Render the records from the line containing "Locate an element on the screen. Image" through the line containing "In order to click on Delete", inclusive, as a Markdown table with the columns Row and Line. Give each row a number and leave out blank lines.

#### RECORDS FOR THIS EXERCISE
---------------
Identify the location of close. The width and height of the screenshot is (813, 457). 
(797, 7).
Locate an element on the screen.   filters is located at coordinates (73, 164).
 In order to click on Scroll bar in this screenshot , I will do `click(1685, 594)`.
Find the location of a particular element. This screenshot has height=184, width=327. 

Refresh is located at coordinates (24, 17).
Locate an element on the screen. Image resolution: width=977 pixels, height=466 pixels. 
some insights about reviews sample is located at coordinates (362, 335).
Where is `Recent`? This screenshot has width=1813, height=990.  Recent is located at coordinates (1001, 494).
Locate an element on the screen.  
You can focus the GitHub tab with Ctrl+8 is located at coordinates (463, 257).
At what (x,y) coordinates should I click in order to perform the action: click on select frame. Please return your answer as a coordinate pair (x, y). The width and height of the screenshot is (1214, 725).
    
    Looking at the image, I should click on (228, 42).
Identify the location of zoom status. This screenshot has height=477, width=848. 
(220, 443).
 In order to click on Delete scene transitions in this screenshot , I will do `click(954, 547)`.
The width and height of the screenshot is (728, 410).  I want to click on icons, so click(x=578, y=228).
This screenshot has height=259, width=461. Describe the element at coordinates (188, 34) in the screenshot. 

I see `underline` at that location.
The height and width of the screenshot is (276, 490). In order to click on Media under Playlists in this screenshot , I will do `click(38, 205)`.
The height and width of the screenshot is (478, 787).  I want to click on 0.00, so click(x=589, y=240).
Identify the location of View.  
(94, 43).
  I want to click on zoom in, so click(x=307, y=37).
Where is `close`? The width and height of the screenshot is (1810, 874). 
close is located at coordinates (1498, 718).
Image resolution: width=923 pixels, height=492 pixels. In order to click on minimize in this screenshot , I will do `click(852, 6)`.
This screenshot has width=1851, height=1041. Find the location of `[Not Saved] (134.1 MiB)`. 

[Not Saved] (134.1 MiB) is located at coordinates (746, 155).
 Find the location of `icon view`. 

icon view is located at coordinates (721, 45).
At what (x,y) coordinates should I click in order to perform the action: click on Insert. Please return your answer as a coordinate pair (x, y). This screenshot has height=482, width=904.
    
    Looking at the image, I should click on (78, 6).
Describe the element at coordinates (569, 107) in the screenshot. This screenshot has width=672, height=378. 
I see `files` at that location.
---------------
#### TASK RESULT
| Row | Line |
|---|---|
| 1 | Locate an element on the screen. Image resolution: width=977 pixels, height=466 pixels.  |
| 2 | some insights about reviews sample is located at coordinates (362, 335). |
| 3 | Where is `Recent`? This screenshot has width=1813, height=990.  Recent is located at coordinates (1001, 494). |
| 4 | Locate an element on the screen.   |
| 5 | You can focus the GitHub tab with Ctrl+8 is located at coordinates (463, 257). |
| 6 | At what (x,y) coordinates should I click in order to perform the action: click on select frame. Please return your answer as a coordinate pair (x, y). The width and height of the screenshot is (1214, 725). |
| 7 |     Looking at the image, I should click on (228, 42). |
| 8 | Identify the location of zoom status. This screenshot has height=477, width=848.  |
| 9 | (220, 443). |
| 10 |  In order to click on Delete scene transitions in this screenshot , I will do `click(954, 547)`. |